LeBron James is still the best player in the world, but will he ever beat the Warriors again?

LeBron James is still the best player in the world, but will he ever beat the Warriors again?

OAKLAND, Calif. — The last time LeBron James lost in the NBA Finals, he sat in front of his locker, a towel over his head and in full uniform, for 45 minutes. It came before he had brought a championship to Cleveland, before Kevin Durant had moved to Golden State, before the NBA had changed forever.

Monday night, James dressed quickly in a red-and-black striped T-shirt, black sunglasses, black leather jacket and light jeans with words printed on them. (Examples: Zoom and So Very Nice.) He grabbed a small Aquafina bottle from a cooler and chatted with his adviser, Adam Mendelsohn. He seemed to understand he had not reached the end of a quest but had rather only started one.

In the 2017 NBA Finals, the fifth championship loss of his career, James reasserted himself as the best player in the world while the Cleveland Cavaliers team fell a chasm short of the Golden State Warriors. He became the first player to average a triple-double in the Finals, punching up 33.6 points, 12 rebounds and 10 assists in five games.

James dominated Game 5, ramming from the perimeter to the rim over and over in the fourth quarter, unstoppable as a freight train. He finished with 41 points, 13 rebounds and eight assists, and yet he watched Durant win Finals MVP and witnessed yellow confetti floating from the Oracle Arena rafters.

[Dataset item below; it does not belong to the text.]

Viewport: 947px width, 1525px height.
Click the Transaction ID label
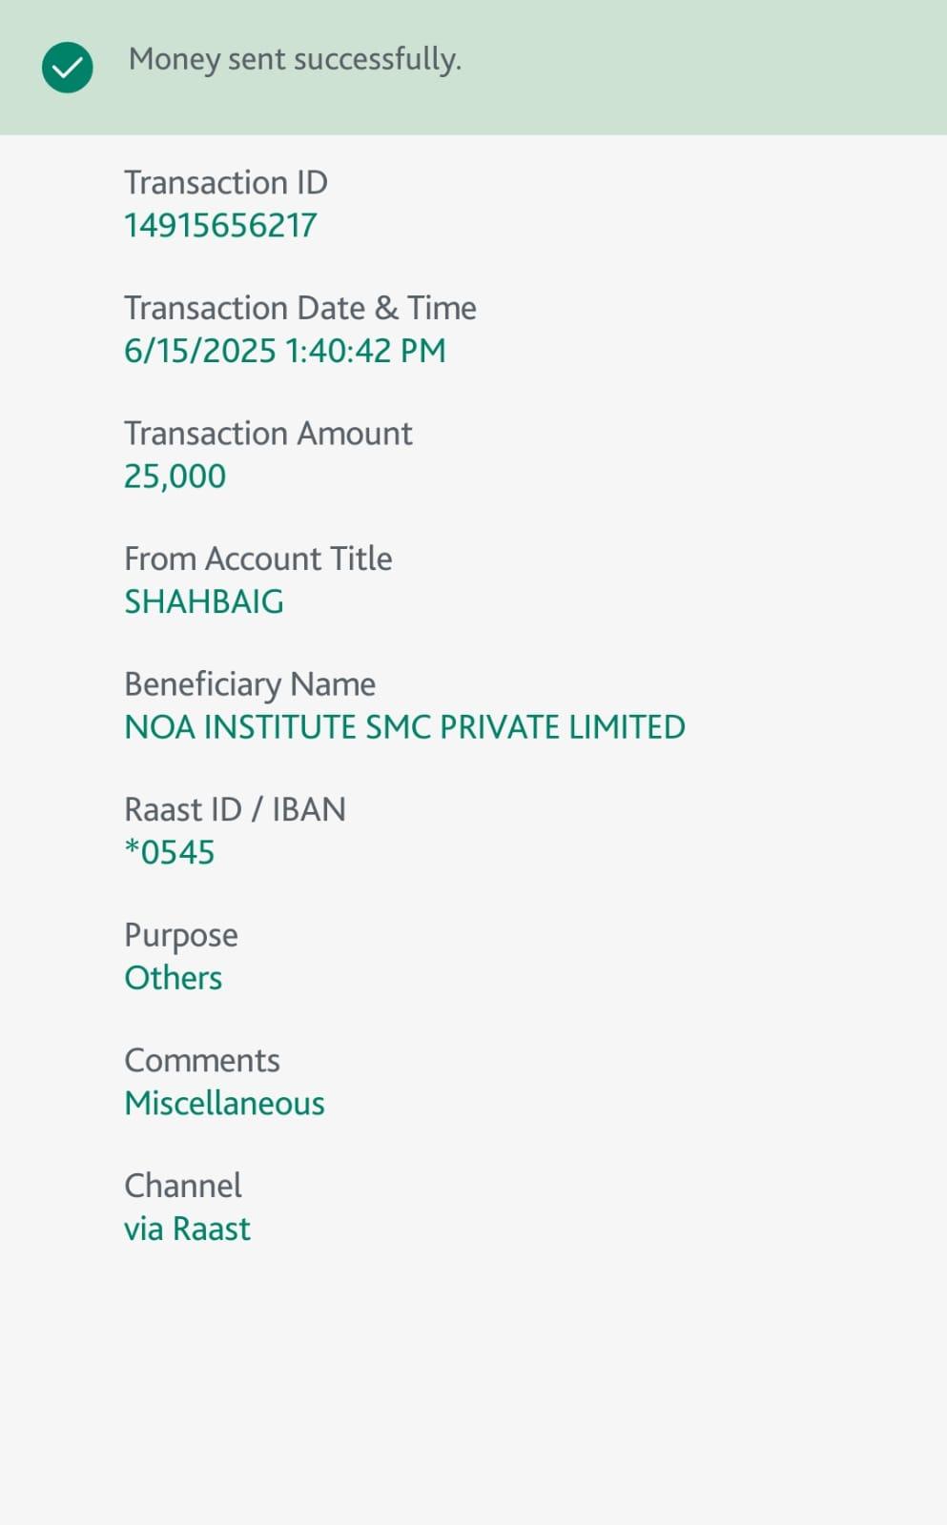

These Finals provided James an unsettling glimpse of how the rest of his prime might unfold: proving he’s the best player in the world while the Warriors thrash his team. There are two preeminent forces in the NBA, the Warriors and LeBron James. These Finals anointed and stabilized one, and forced the other to ponder his future.

The Warriors, with Stephen Curry, Klay Thompson, Draymond Green and Durant all in their primes, are going nowhere. At 32, James must grapple with how to beat them with an uncertain number of years remaining in his.

“I have no reason to look back at what I could have done or what I shouldn’t have done or what I could have done better for the team,” James said. “I left everything I had out on the floor every single game for five games in this Finals, and you come up short. So it would be the same if you feel like you [had the greatest professional achievement] of your life and somebody picked another one over you. That’s — how would you feel? You wouldn’t hold your head down. But you would be like, okay, it’s just not my time.”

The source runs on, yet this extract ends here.